# Who are these guys and where can I find them?



## Garth Barnard (Sep 28, 2006)

Who are these guys and where can I find them? 

These guys are awesome! :ultracool 

http://www.gougoule.com/violence/


----------



## Fluffy (Sep 28, 2006)

Rolf!  That was awesome!  I've gotta share!


----------



## charyuop (Sep 28, 2006)

I had seen this video in another forum. This was a screenage from a film production company.
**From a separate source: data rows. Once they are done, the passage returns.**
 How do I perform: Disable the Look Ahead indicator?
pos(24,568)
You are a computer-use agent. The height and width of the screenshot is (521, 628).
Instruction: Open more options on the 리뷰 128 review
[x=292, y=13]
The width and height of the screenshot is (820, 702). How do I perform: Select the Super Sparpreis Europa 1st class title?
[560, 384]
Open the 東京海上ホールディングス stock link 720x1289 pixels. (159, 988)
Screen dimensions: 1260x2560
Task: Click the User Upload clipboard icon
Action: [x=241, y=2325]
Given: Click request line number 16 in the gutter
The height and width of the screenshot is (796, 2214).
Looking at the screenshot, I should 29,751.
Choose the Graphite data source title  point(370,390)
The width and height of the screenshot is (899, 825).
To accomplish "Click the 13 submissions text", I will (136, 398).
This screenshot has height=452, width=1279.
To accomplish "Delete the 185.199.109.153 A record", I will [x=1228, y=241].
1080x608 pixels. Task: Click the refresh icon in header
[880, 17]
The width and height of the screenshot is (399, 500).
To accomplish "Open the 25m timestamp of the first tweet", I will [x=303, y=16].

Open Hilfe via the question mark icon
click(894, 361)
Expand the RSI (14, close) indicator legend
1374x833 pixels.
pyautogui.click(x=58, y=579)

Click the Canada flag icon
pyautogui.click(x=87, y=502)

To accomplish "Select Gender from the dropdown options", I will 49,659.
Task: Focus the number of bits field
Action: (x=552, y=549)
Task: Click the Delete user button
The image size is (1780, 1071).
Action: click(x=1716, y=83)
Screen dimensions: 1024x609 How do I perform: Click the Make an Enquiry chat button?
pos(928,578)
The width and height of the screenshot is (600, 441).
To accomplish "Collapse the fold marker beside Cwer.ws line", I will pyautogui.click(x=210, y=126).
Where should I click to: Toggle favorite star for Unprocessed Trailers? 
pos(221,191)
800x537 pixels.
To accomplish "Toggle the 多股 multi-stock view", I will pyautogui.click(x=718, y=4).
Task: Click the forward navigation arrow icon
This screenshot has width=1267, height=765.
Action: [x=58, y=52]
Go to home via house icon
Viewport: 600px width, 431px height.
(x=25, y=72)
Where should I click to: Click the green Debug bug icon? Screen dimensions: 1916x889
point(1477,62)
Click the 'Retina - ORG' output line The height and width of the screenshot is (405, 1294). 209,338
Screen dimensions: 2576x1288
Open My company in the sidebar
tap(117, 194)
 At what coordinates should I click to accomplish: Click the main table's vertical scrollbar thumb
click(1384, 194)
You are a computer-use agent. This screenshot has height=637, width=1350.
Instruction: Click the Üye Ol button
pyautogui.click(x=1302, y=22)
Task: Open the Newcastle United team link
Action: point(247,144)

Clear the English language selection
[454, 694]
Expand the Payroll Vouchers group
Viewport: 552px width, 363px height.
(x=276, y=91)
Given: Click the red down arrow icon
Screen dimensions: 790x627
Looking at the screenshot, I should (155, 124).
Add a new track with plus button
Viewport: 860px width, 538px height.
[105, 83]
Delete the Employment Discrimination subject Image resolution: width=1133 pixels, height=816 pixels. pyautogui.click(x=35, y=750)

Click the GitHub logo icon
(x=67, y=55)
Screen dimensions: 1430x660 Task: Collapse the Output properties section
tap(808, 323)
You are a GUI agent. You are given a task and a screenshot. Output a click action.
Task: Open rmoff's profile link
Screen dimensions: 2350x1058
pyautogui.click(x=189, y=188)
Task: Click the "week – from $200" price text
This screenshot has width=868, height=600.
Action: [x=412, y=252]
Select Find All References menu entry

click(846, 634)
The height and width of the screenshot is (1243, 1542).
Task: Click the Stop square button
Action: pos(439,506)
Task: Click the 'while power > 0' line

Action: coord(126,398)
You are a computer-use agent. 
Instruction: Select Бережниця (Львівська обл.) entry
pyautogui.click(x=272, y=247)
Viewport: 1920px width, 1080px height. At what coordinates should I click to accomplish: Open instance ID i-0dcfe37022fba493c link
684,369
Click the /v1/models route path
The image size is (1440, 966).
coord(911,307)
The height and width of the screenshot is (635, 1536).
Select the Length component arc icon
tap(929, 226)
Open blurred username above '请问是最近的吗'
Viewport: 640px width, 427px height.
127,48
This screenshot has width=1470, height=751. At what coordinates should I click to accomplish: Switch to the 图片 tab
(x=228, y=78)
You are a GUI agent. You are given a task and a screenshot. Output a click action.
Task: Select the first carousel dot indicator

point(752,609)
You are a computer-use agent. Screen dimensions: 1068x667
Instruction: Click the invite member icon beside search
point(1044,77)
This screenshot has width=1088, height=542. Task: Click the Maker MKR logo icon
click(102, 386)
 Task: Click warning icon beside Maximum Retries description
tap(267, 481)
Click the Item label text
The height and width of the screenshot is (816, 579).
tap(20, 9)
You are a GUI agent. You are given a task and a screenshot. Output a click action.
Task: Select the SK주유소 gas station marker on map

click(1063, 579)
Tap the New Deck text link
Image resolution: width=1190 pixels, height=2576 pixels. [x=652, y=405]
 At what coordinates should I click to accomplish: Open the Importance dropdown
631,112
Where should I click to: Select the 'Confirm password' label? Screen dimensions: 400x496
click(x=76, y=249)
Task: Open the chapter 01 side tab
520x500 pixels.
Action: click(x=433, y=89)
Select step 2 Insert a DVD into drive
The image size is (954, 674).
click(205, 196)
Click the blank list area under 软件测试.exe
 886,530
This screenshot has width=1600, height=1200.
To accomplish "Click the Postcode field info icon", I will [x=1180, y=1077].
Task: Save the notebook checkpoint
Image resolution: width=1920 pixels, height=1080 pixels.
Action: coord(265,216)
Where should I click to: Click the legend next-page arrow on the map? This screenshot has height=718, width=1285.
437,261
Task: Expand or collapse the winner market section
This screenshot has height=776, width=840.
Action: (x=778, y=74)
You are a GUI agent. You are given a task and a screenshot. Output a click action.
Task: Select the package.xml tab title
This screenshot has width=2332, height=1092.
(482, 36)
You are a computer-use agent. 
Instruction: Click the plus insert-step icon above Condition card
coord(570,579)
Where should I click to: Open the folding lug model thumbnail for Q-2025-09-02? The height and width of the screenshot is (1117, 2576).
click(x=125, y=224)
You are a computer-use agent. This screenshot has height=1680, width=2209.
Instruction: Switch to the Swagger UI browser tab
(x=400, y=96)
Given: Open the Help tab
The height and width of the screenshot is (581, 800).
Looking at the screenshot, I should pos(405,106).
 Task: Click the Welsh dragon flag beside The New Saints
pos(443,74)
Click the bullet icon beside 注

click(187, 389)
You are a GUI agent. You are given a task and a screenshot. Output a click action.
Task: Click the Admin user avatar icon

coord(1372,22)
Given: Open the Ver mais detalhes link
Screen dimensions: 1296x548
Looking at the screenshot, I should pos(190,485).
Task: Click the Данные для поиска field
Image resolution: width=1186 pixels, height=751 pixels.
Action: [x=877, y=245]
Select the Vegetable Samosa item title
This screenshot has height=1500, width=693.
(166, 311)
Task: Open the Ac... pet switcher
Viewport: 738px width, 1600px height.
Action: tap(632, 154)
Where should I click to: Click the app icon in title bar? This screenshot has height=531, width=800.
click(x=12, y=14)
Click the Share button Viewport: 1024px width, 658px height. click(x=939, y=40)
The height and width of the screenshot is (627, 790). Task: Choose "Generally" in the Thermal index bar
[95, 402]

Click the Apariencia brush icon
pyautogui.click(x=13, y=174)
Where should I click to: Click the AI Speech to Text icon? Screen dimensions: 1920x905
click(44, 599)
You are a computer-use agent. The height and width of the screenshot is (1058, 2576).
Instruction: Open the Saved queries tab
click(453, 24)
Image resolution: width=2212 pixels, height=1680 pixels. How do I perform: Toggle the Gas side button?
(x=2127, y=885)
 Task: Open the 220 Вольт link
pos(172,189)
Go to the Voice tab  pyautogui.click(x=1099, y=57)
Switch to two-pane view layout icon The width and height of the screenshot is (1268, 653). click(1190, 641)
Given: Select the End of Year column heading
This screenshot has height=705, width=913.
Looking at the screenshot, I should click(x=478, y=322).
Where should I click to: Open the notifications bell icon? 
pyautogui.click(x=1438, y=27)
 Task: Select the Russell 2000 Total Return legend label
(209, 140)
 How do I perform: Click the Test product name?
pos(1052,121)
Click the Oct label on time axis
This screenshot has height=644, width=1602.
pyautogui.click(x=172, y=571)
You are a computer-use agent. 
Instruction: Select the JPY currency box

They were looking for a Martial Artist for a Kung Fu movie...never found out what movie was it.

The nunchaku guy to me is the best hahahahaha.


----------



## Brian R. VanCise (Sep 28, 2006)

Hillarious!


----------



## pstarr (Sep 28, 2006)

Truly remarkable....:barf:


----------



## pstarr (Sep 28, 2006)

The most remarkable thing about it is that anyone would get up and do that in front of a camera...


----------



## bydand (Sep 29, 2006)

Such style and grace.  I wish I could be more like them, oh wait I can, it just takes lots and lots of booze.  My two favorites: Dumb-chuck guy, and the one who totally missed the dummy with his kick and landed behind it.


----------



## Sam (Sep 29, 2006)

I actually turned off the music to watch that.

What a waste.


----------



## Shinzu (Oct 1, 2006)

LOL... that was excellent!  heee hee heeeee


----------



## still learning (Oct 1, 2006)

Hello, Just train harder and you can be just like them...awesome!   NOT!.....Aloha


----------



## Haze (Oct 2, 2006)

American Idol auditions,,,,,,,,,, Martial Arts Division,,,,,,,,,,,,,,,LOL


----------



## MJS (Oct 3, 2006)

Thread moved to The Comedy Cafe.

MJS
MT Supermod


----------



## terryl965 (Oct 3, 2006)

Haze said:


> American Idol auditions,,,,,,,,,, Martial Arts Division,,,,,,,,,,,,,,,LOL


 
Exactly


----------